Angus’un Öne Çıkan Özellikleri
Anguslar’ın etinin yanı sıra karkasının da daha iyi olduğu bilinmektedir. Boynuzsuz oluşu yaralanma riskini düşürür. Ayrıca dişileri ergenliğe daha erken ulaştıkları için erken dönemde yavrularlar. Üstelik kolay doğum yapmalarıyla ünlüdürler. Yüksek günlük canlı ağırlık artışına sahiptirler. Bir günde 1.3-1.7 kg arasında artış gösterirler. 300 kg’lık normal bir ineğin yemiyle Angus ırkı bir sığır 1 buçuk ton ağırlığına ulaşabilmektedir. Ülkemizde ortalama karkas ağırlığını arttıracak, besiciye, yetiştiriciye daha çok para kazandıracak bir ırk olarak değerlendirilmektedir.

 













Angus’ un Avantajları
Damızlık olarak yetiştirilen dişi Anguslar, öncelikle onu yetiştiren üreticiye gerek çiftlik idaresi anlamında gerekse işletme maliyetlerini azaltma anlamında fayda sağlarlar. Doğa koşullarına dayanıklı, kötü kaliteli mera koşullarını çok iyi değerlendirebilen, hiç yardıma ihtiyaç duymadan doğumlarını gerçekleştirebilen bir ırktır. Doğum yaptığında buzağısını dış etkenlerden ve kötü hava koşullarından koruyabilirler. Kışın -30 ºC’de ve yazın +30 ºC’ de sorunsuz gelişirler ve minimum bakım gerektirirler. Doğal olarak boynuzsuzdurlar. Bu sayede birbirlerine fazla zarar vermezler. Dişiler erken olgunlaşırlar. Sağlıklı oldukları sürece ileri yaşlarda dahi damızlıklardan buzağı almak mümkündür. İnekler birinci buzağısında da 14. buzağısında da aynı performansı gösterebilmektedirler. Damızlık yetiştiricisine sağladığı bu faydalar sayesinde diğer et ırklara göre Angus ırkı daha çok tercih edilmektedir.



Angus’ un Dezavantajları
Ülkemizin iklim koşulları birçok sığır ırkında olduğu gibi bu ırk içinde bir dezavantajı oluşturmaz.

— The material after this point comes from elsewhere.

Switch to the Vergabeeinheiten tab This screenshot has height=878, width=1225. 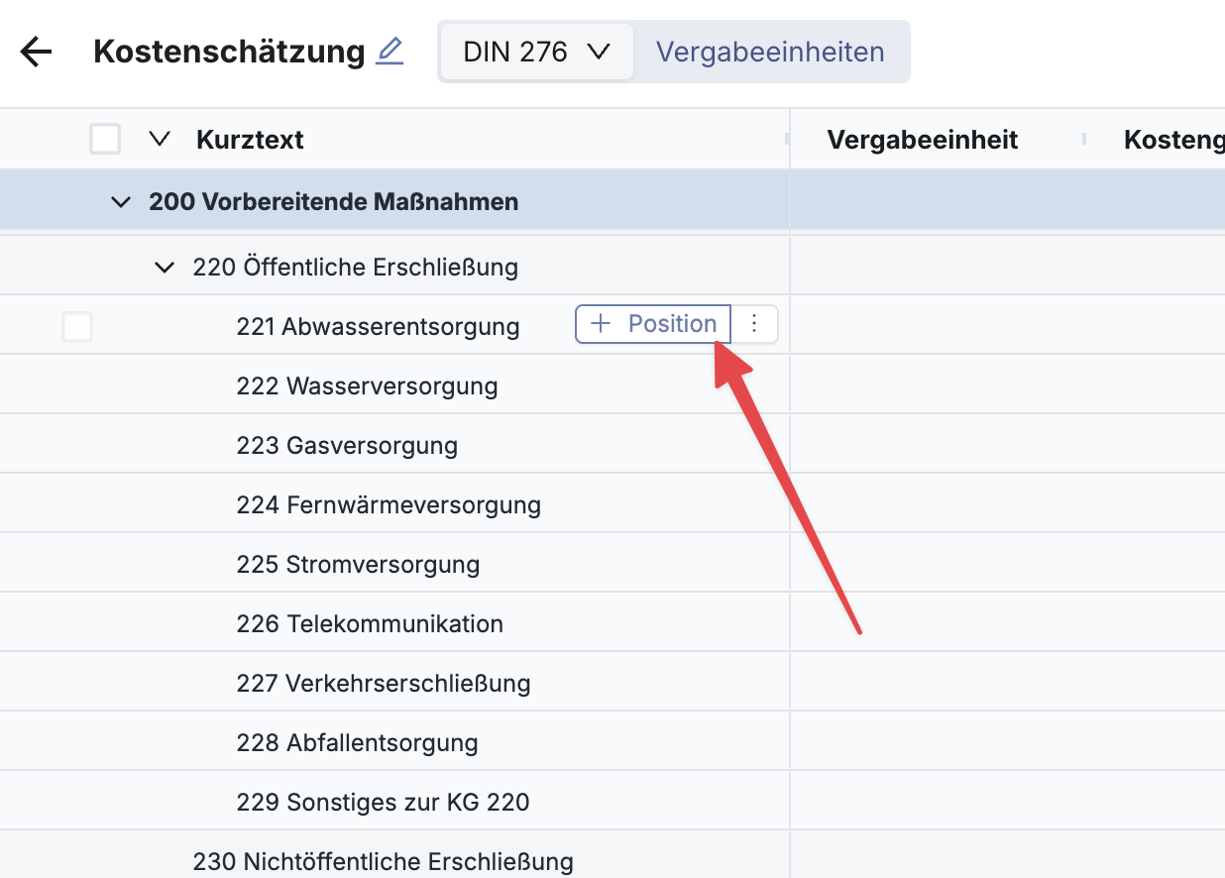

Bununla birlikte Anguslar’ın, ne tip işletmelerde yetiştirilebileceği konusunda ise, damızlık yetiştiriciliği için büyük sürülere ihtiyaç duyulduğunu ifade edilmektedir. Damızlığın, işletmenin gelir kaynağını, satacağı besilik erkek materyal ile damızlık dişi ve erkeklerin oluşturduğu bir tesiste, bu işletmenin ana damızlık kadrosunu besleyebileceği büyüklükte bir meraya sahip olmasının bir zorunluluk haline geldiği ön görülmektedir. Ayrıca damızlık işletmelerin minimum 500 baş ve üzeri kapasitelerde olmasının uygun olacağı düşünülmektedir.